Happy Fall Equinox!

Going Nuts…

This fall we are having a bumper crop of black walnuts here in Amherst. All summer I’ve been eyeing the big green spheres hanging high in the trees around town, anticipating the happy day when they would start to fall to the ground. The happy day has arrived. At the moment I have a 5 gallon bucket of hulls outside soaking, and three more full of nuts waiting to be processed.

bucket of black walnuts
Bucket of black walnuts still in the hull (12/17/2023 Edited to add: Looking more closely at this image, I think I had a mx of black walnut and butternut, here.
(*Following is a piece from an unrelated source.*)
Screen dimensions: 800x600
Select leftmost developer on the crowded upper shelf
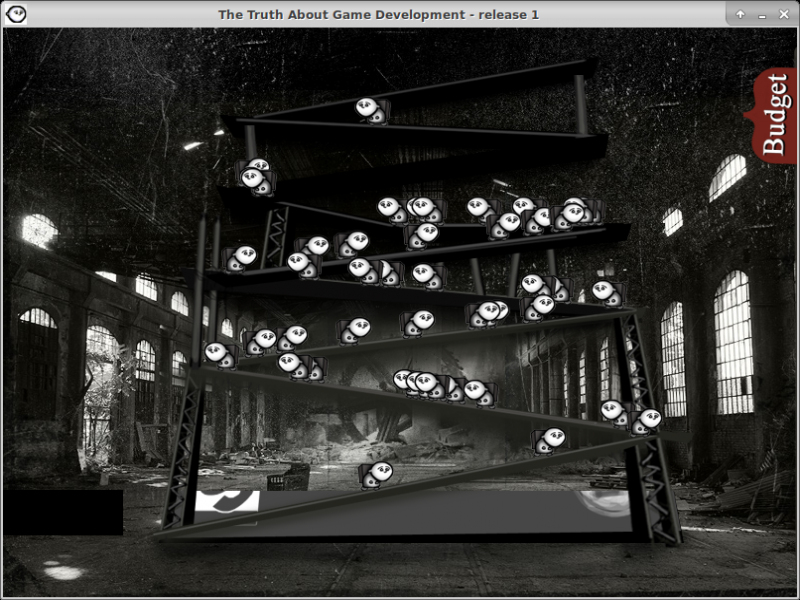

The black walnuts are round and the butternuts are pointy.)

Thanks to a former student of mine, I now have a quick and fun way to get the hulls off the nuts. I used to laboriously cut off the hulls with a knife. This is time consuming and a bit dangerous. The hulls are thick and tough. After once staining my hands a really ghastly shade of mottled zombie skin, I always wore thick gloves for this task. But wearing gloves makes my hands sort of clumsy, and the hulls are juicy, and the knife can get slippy…. Fortunately, about 4 years ago, one of my students invited me to collect black walnuts from his mom’s back yard. While I was there, he showed me his method for getting the hulls off: place the nuts on a cinder block and whack them with a piece of 2×4. The hulls pop right off! You can bash ’em with a brick, too.

removing black walnut hulls
Ready to bash a walnut with my 2×4. You can smash several at a time, of course.
black walnut in hull
There’s the walnut inside the hull.
black walnut separated from hull
Hull on the left, black walnut on the right.

After all this bashing, what color do you get from black walnut hulls? Various shades of brown from rich and reddish to silvery grey. I have sometimes wondered whether it is foolhardy to dye white wool brown, when there is plenty of brown wool to be had. But I find black walnuts hard to resist. They are fragrant and abundant. And forgiving; you can let them rot in a bucket for months with no harm done. I let them freeze outside over the winter, which has been bad for the buckets but no problem for the walnut hulls. Some people find them a nuisance when they’ve been littering the ground for a few days, and get all smooshed up and brown and squishy. So really, why not use them? Since I have become more interested in dyeing plant fibers over the past couple years, my new quest this fall is to get a good dark color on linen yarn. Here are some images of walnut dyed wool and linen from seasons past. I’ll keep you posted on my dark-brown-linen ambitions.

black walnut yarn drying
Brown skein on the right is black walnut on handspun Corriedale mordanted with aluminum sulfate and cream of tartar
yarns and fleece dyed with black walnut and woad
Corriedale skein again, with black walnut exhaust on upper right (mixed breed fleece from Hampshire College Farm Center). Blues are from woad.
black walnut on wool, silk, and linen yarns
Black walnut on wool and linen yarns and silk hankie

On Saturday, October 1st, I will be introducing others to the pleasures of black walnut hull-bashing, and the fragrant scent of simmering hulls, at Small Ones Farm in South Amherst. I’m hoping people get as much of a kick out of it as I do.